There’s no actual water present now — certainly no Martian waterfalls or alien pools. But the rover has found soil minerals that normally form only in watery conditions.
Opportunity mined its latest data from the rim of Endeavour Crater. This giant bowl-sized formation is nearly as wide as 250 football fields laid end to end. (The crater probably formed when a meteorite smashed into the planet, long ago.)
The crater isn’t the first place scientists found signs of water that could have supported life. In 2013, a second rover, Curiosity, found other rocky clues at another, distant crater. Though both rovers work on the same planet, Curiosity is far from Opportunity, notes Bethany Ehlmann. Part of the Curiosity team, she’s a planetary geologist at the California Institute of Technology in Pasadena.
“At two landing sites on completely different sides of the planet, we now see evidence for these very [mild], water-rich environments,” Ehlmann told Science News. And that, she adds, “says a lot about how prevalent life could have been.”
Opportunity didn’t just stumble upon the telltale minerals. A spacecraft orbiting Mars had snapped pictures of them on the crater rim. Raymond Arvidson and his coworkers sent the rover over to check the minerals out. A planetary geologist, Arvidson works at Washington University in St. Louis.
When the rover arrived at the right spot, it found rocks with unusual cracks. Opportunity used a tool to grind up the rocks. Then it analyzed the minerals inside.
Data from the rock began, layer by layer, to tell a story about Mars’ watery history.
“The deeper we went, the more it looked like aluminum clay,” Arvidson told Science News. Such clay requires water to form. What’s more, he added, minerals like aluminum clay only form in water that is mild enough to support life. His team reported its findings Jan. 24 in the research journal Science.
Opportunity’s mission was originally planned as a three-month tour of Mars. This discovery on its 10-year anniversary shows that the little rover still has something to say about Mars.
Indeed, Arvidson told Science News, “I can’t believe this vehicle is still going.”
crater A large, bowl-shaped cavity in the ground or on the surface of a planet or the moon. They are typically caused by an explosion or the impact of a meteorite or other celestial body.
geology The study of Earth’s physical structure and substance, its history and the processes that act on it. People who work in this field are known as geologists. Planetary geology is the science of studying the same things about other planets.

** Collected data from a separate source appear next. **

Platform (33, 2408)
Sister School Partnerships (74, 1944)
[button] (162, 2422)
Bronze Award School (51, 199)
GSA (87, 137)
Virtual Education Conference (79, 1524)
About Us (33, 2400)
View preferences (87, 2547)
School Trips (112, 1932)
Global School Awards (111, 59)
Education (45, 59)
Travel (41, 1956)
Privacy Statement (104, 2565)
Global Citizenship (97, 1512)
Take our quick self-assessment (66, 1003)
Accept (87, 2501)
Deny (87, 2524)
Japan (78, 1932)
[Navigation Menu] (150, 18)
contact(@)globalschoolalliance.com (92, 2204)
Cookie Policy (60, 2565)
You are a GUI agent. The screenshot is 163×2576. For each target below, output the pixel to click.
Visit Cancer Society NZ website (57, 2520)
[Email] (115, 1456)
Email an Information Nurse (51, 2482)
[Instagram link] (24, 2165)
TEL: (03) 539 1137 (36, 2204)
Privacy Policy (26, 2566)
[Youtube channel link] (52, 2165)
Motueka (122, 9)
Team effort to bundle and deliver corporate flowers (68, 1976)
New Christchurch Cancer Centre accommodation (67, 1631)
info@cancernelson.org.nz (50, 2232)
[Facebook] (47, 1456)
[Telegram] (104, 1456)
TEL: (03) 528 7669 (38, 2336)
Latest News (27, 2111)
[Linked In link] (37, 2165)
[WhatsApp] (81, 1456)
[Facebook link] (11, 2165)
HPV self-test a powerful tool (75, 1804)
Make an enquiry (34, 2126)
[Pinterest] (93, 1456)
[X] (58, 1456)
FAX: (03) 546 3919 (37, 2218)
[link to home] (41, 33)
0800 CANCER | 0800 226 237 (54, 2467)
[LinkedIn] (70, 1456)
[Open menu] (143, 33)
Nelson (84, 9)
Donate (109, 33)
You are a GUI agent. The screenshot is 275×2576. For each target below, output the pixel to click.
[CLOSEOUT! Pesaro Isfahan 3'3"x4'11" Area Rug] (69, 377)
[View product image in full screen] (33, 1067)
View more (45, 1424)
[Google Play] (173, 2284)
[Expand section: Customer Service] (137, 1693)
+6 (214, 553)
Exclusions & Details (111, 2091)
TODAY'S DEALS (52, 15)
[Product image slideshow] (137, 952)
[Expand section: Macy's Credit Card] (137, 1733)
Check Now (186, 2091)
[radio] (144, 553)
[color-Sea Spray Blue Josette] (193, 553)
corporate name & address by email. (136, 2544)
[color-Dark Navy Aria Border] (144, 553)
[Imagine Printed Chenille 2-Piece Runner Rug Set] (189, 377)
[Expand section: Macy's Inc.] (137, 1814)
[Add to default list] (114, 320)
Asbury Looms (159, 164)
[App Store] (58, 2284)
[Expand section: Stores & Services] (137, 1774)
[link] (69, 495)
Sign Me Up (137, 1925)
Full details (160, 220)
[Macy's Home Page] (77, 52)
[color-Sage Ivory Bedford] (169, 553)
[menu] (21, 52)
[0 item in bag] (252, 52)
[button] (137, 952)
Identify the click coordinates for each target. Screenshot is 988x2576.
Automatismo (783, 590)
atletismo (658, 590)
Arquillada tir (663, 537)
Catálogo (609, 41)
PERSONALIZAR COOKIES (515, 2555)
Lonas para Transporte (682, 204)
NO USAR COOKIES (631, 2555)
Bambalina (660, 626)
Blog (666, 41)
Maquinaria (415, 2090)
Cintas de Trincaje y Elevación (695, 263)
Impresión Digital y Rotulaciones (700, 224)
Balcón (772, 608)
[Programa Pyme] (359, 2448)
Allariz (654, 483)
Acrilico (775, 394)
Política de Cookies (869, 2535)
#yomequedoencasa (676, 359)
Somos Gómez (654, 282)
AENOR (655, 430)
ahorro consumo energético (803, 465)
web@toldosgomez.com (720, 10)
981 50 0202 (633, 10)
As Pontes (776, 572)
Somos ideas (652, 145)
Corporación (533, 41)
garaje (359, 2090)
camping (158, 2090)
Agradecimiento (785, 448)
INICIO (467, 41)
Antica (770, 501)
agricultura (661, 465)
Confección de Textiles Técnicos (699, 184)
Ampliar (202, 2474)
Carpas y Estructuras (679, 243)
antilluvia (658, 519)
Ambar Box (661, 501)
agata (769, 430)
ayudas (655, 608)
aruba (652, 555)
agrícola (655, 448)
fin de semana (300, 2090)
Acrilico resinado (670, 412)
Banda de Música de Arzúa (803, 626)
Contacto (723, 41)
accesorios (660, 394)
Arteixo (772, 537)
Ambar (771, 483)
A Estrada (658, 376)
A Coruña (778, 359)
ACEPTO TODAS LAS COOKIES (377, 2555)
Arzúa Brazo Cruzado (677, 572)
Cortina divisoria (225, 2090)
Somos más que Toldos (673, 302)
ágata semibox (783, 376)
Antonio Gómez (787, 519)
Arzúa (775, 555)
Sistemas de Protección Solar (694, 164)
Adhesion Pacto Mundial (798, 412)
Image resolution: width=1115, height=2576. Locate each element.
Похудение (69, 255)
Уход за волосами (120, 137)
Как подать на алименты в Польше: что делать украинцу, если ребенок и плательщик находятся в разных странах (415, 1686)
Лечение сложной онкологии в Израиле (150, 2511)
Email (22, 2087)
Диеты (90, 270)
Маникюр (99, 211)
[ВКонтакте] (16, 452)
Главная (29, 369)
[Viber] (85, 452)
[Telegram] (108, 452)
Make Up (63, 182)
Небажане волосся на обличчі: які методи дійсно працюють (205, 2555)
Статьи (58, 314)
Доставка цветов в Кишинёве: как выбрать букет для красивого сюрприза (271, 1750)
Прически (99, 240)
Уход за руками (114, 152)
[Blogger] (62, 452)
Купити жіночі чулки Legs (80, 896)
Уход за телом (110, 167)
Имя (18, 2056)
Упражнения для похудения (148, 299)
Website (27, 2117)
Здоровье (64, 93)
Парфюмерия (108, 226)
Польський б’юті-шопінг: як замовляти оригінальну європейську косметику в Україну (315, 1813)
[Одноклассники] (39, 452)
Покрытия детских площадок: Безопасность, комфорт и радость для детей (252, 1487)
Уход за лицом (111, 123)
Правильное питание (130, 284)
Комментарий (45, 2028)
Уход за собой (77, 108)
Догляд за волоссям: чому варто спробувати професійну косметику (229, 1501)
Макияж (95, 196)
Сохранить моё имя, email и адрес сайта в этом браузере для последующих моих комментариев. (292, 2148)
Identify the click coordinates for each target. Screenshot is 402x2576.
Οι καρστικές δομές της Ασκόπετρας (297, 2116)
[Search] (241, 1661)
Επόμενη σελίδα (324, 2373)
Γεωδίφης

meteor A lump of rock or metal from space. In space it is known as a meteoroid. When you see it in the sky it is a meteor. And when it hits the ground it is called a meteorite.
mineral A chemical compound that is solid and stable at room temperatures and has a specific formula, or recipe (with atoms occurring in certain proportions) and a specific crystalline structure (meaning that its atoms are organized in certain regular three-dimensional patterns).
rover A carlike vehicle, such as those designed by NASA to travel across the surface of the moon or some planet without a human driver. Some rovers also can perform computer-driven science experiments.